Fundamentos da decisão (base normativa e orientação do TST)
Regra trabalhista específica
- CLT, art. 789, § 1º: no caso de recurso, as custas devem ser pagas e comprovadas dentro do prazo recursal.
- Súmula 245/TST: o depósito recursal deve ser feito e comprovado no prazo do recurso.
Síntese da orientação consolidada
- Há prazo para sanar apenas quando houver diferença de valor (insuficiência) ou erro formal na guia (identificável).
- Não há prazo para saneamento quando houve omissão total de recolhimento/comprovação no prazo → deserção.

Linha do tempo prática: como verificar o risco de deserção?
- Identifique o termo inicial do prazo recursal (publicação/ciência).
- Emita e quite:
- Depósito recursal (quando devido);
- Custas processuais (se devidas).
- Junte os comprovantes no ato de interposição ou dentro do prazo.

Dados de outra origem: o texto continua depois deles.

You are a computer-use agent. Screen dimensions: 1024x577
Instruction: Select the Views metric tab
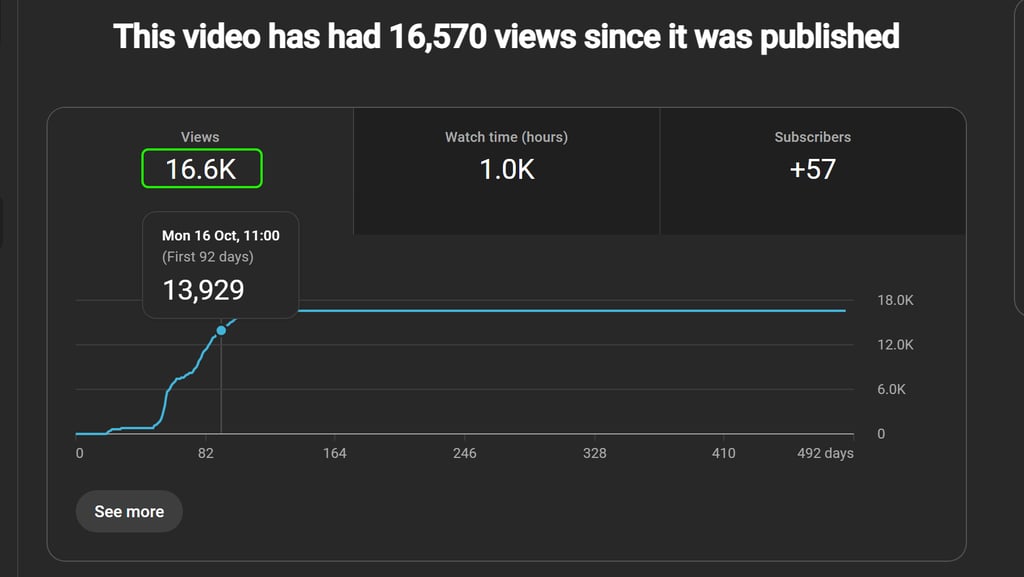[200, 171]
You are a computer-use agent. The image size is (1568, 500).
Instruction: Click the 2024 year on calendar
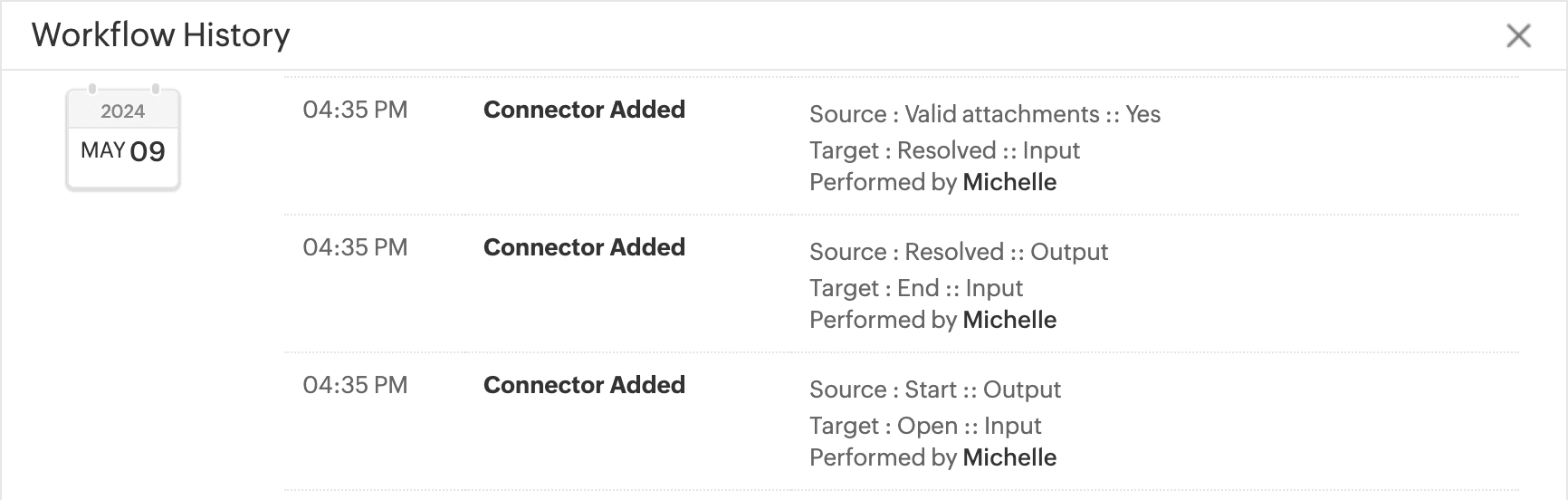click(123, 111)
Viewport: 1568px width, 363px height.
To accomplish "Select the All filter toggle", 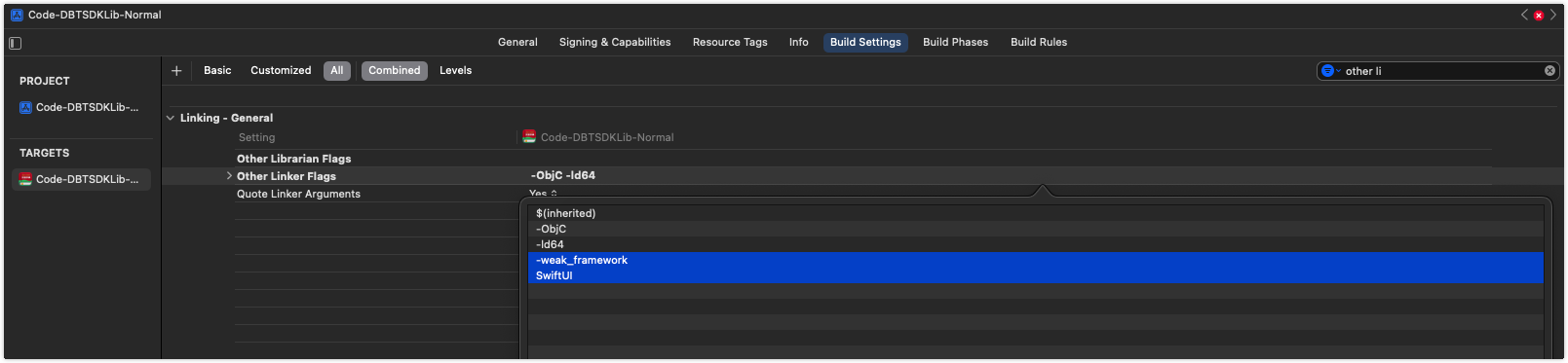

- Se faltou valor (insuficiência) → cabe intimação para complementar em 5 dias (art. 1.007, § 2º, CPC + OJ 140 SBDI-1).
- Se não houve recolhimento/comprovação no prazo → deserção (CLT 789 §1º + Súmula 245/TST).
- Se a falha foi de preenchimento da guia → pode haver intimação para sanar (art. 1.007, § 7º, CPC).
Perguntas frequentes (FAQ)
1) Paguei as custas fora do prazo, posso ser intimado para regularizar?
Não. Pagamento e comprovação devem ocorrer no prazo. Fora dele, a consequência é deserção.
2) Recolhi a menor por erro de cálculo. É possível complementar?
Em caso de insuficiência de preparo, aplica-se o art. 1.007, § 2º (CPC) + OJ 140 SBDI-1: você pode ser intimado a complementar em 5 dias.
3) Preenchi a guia com um dado incorreto (erro material). Há saída?
Pode haver intimação para correção com base no art. 1.007, § 7º, do CPC, se o vício for sanável (erro de preenchimento), não ausência de pagamento.
Conclusão
O TST reafirmou que não cabe a concessão de prazo para saneamento do preparo inexistente no prazo recursal.
Ou seja, sem pagamento/comprovação tempestiva, o recurso é deserto. Para a advocacia, a estratégia é prevenção processual: controle de prazos, conferência minuciosa e protocolos de dupla checagem antes do protocolo do recurso.